Farah Bashir’s “Rumours of Spring” is a memoir of growing up in Kashmir in the 1990s, which was supposed to be an enthralling, emotional, and early life experience in a military zone.,but it is much more than that.
It is a teenage girl’s journey- of her friends, family, associates, neighbours, and teachers. It is an account of lifestyle affected by the conflicts. It is about women- their daily traumas, rituals, and courageous resistance against stress and fear.
Rumours of Spring is more than just a tale about witnessing riots, gunshots, cries, curfews, and the resulting crime, loss, and damage. It also describes how this aggression has affected human lifestyles, longevity, days and nights, summers and winters, what people talk about, and what they consume.
The author’s faithful girlhood came to an end in the summer of 1989 when she and her sister, ten years older, were caught in the grip of sudden erupted violence, followed by a curfew and a rumour that she is dead. On that day, she fulfilled her desire of getting her first haircut at a good beauty salon.
She didn’t even get enough time to admire her new hairstyle. Before she can overcome that nightmare, the act of pulling out hair in the dead of the night replaced her excitement of having well-groomed coats.
Through the narrative, we can witness some of the most defining images of Kashmir in the 90s. 24/7 curfews, armed militants, protests, slogans, bullets, teargas, dusty military boots are parading the streets during the daily patrols. Men herded into a locality and chased “mukhbirs” while women stayed inside, clearing houses’ mess.
\It informs us of people’s fear and apprehension when family members do not come safely, or when their dead bodies are discovered at home, or when they are trapped in cross-firing, etc. All of these elements can be found in Kashmir.

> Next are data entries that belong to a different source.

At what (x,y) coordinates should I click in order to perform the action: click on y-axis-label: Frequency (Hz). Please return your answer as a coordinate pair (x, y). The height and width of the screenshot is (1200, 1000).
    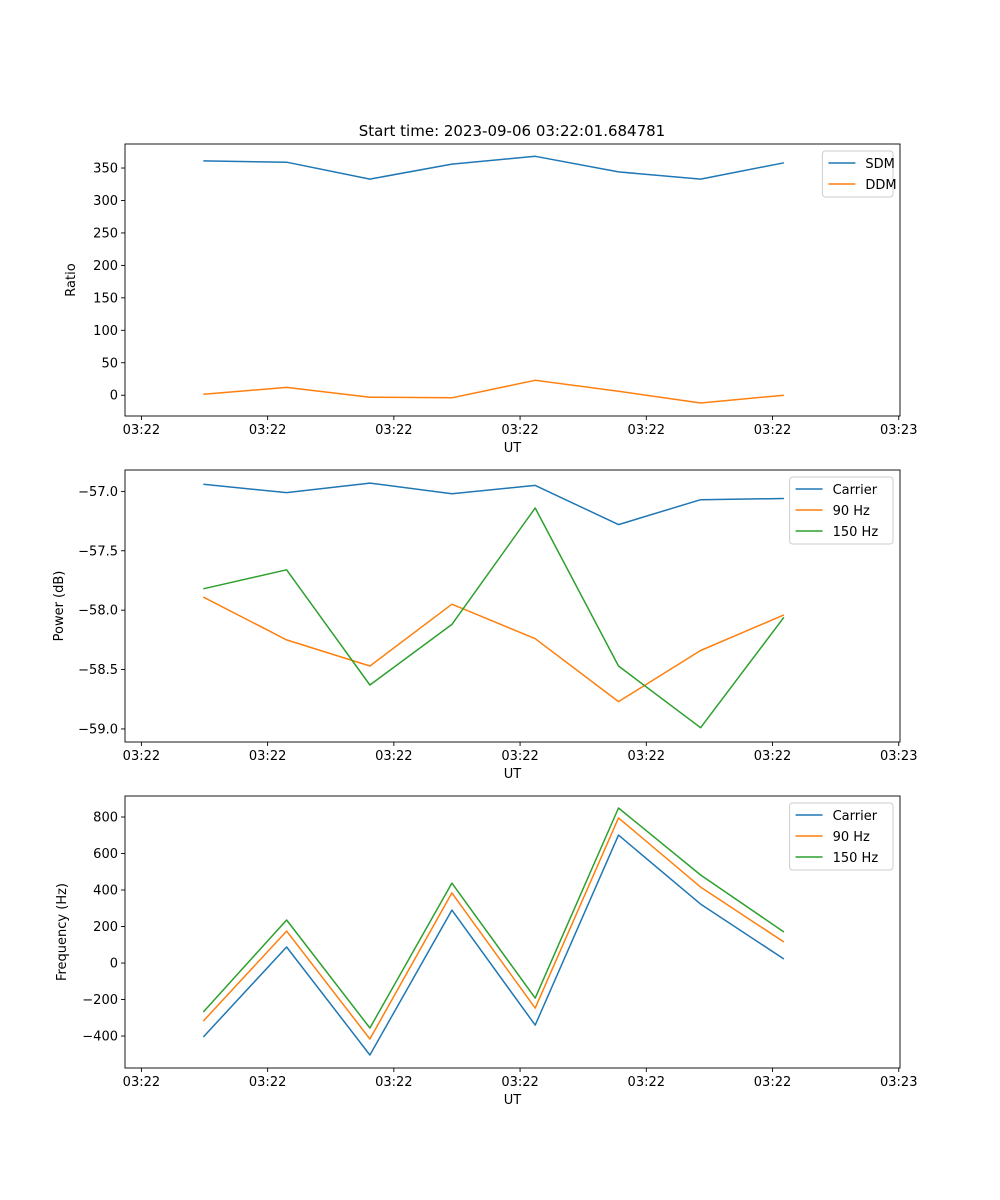
    Looking at the image, I should click on (62, 932).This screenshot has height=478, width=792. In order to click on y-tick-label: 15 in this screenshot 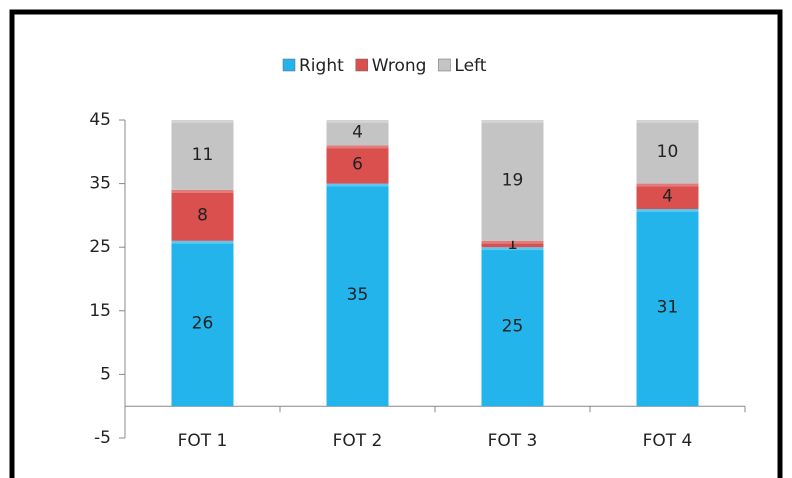, I will do `click(100, 311)`.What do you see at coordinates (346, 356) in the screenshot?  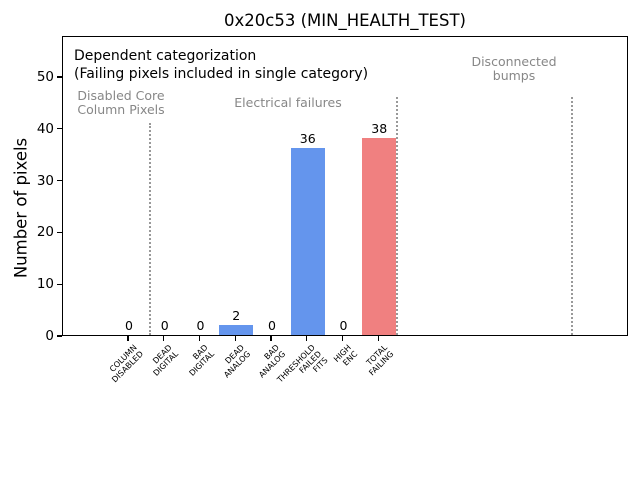 I see `x-tick-label: HIGH ENC` at bounding box center [346, 356].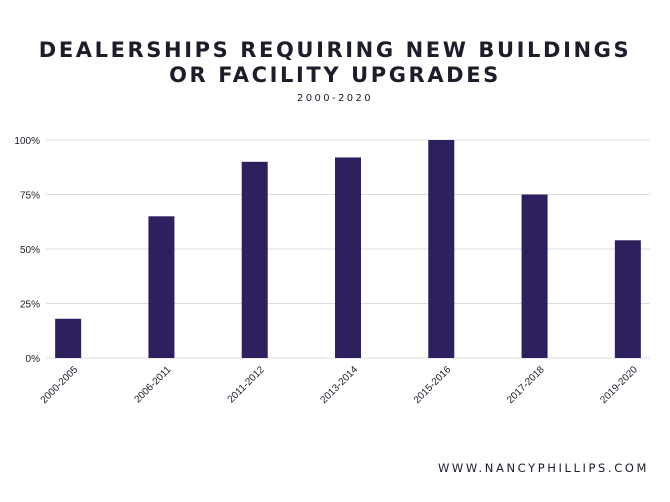 Image resolution: width=670 pixels, height=502 pixels. What do you see at coordinates (534, 276) in the screenshot?
I see `bar-2017-2018` at bounding box center [534, 276]. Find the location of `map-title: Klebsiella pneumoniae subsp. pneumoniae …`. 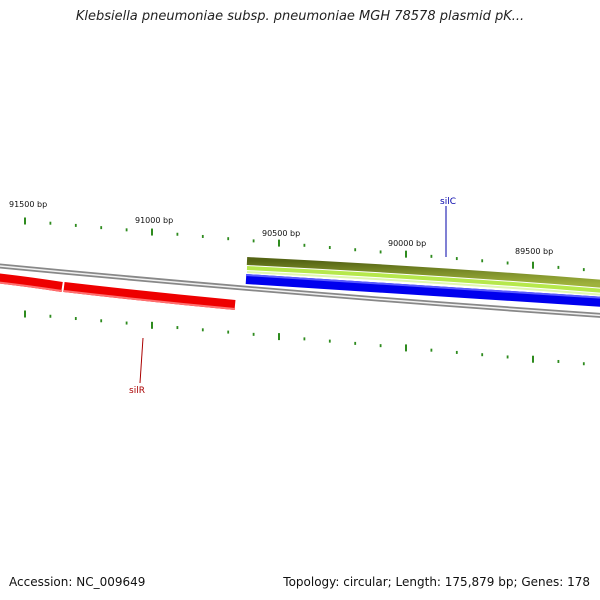

map-title: Klebsiella pneumoniae subsp. pneumoniae … is located at coordinates (300, 16). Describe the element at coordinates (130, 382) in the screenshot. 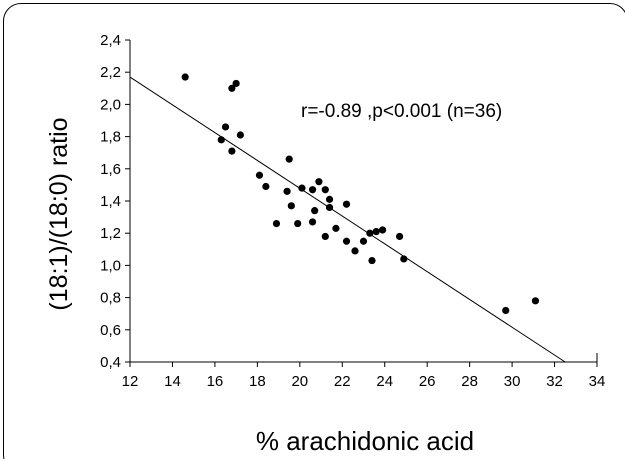

I see `x-tick-label: 12` at that location.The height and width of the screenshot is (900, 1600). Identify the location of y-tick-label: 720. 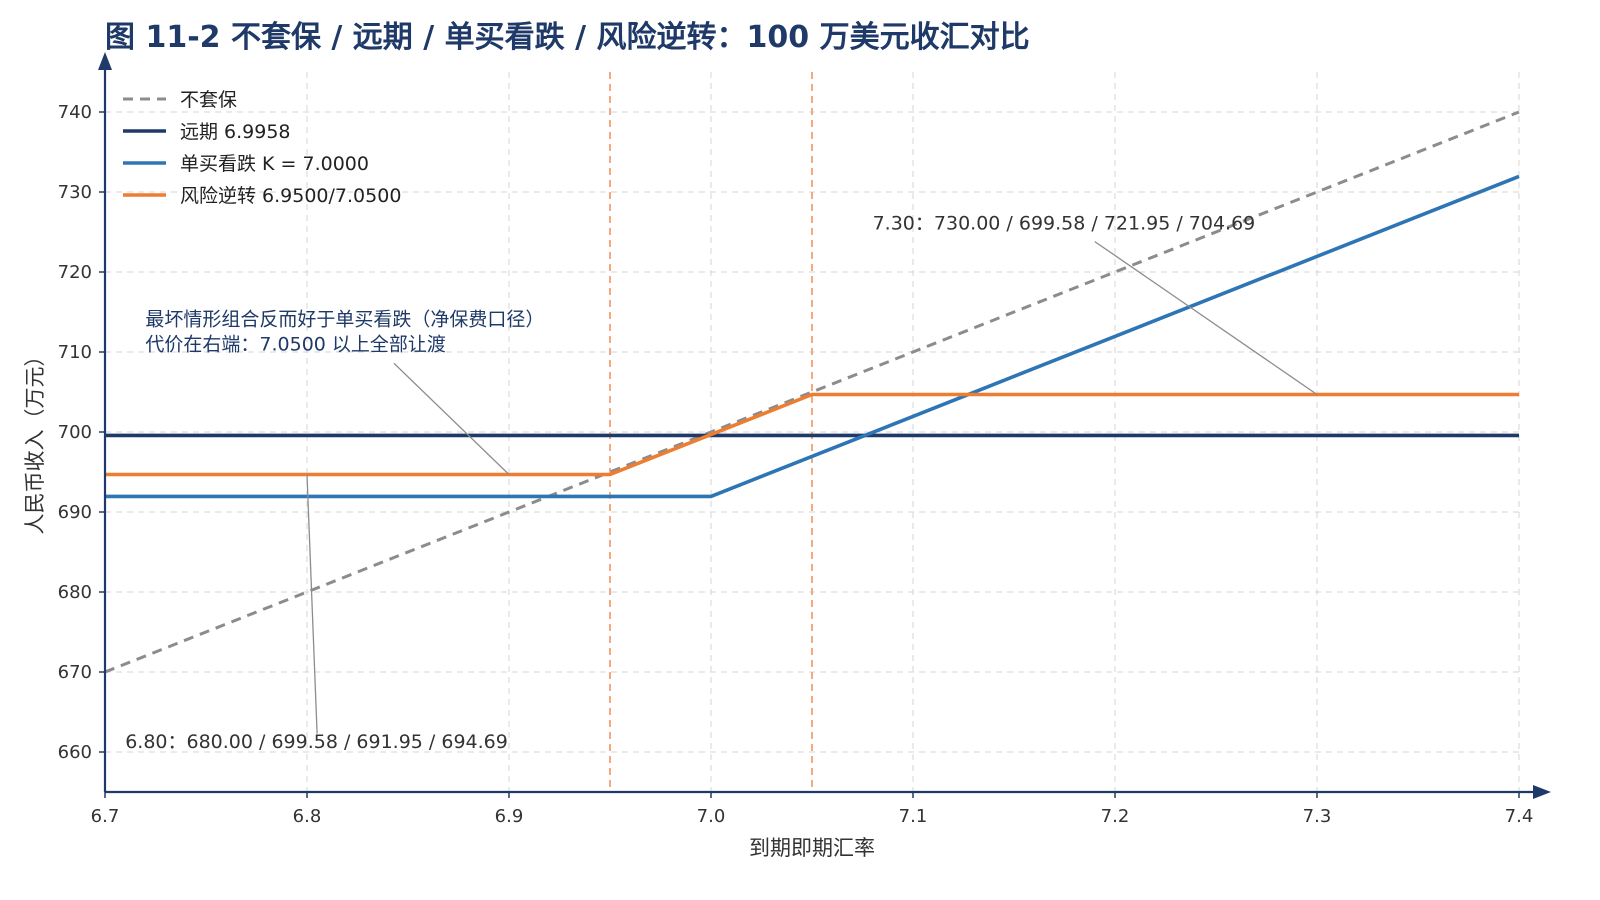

Feebleness and inability to do something become permanent partners as pervasive militarisation intrudes into private spaces through military crackdowns.
A compelling character portrayed by Farah Bashir is her aunt, who was grief-stricken by the incidents of her house blown off during an encounter in the adjacent building. She gets up every night out of fear and go to the window and salutes the military men patrolling so that they wouldn’t do any harm to her brother’s house.
This memoir also fills a significant gap in feminist literature on Kashmir. It is a must-read for those who desire to learn how women deal with fear, grief, trauma and small desires amidst Kashmir’s conflicts. It is not just about the unfortunate incident like Kunan Poshpora, dress diktats for women and acid attacks and domestic violence; it also introduces you to the daily negotiating life through the uncomfortable presence of gun-totting men everywhere and their gaze that virtually makes every woman wish they could be “invisibilised”.
It is about a romance, through postal exchanges, short-lived because the post office was burnt down. It acquaints one about the menstrual pains in the silence of the dark night and not daring to get up to look for medicines or go to the bathroom for fear that it could make an unusual sound that might attract the attention of security forces out in the streets.
The narration is blatant, but still, some images and stories could pierce you to the bone, may evoke your humanist, feminist and maternal instincts. Farah poetically and engagingly threaded her stories and experience.
One should better read it slowly, living its every page, every paragraph, every line and every word.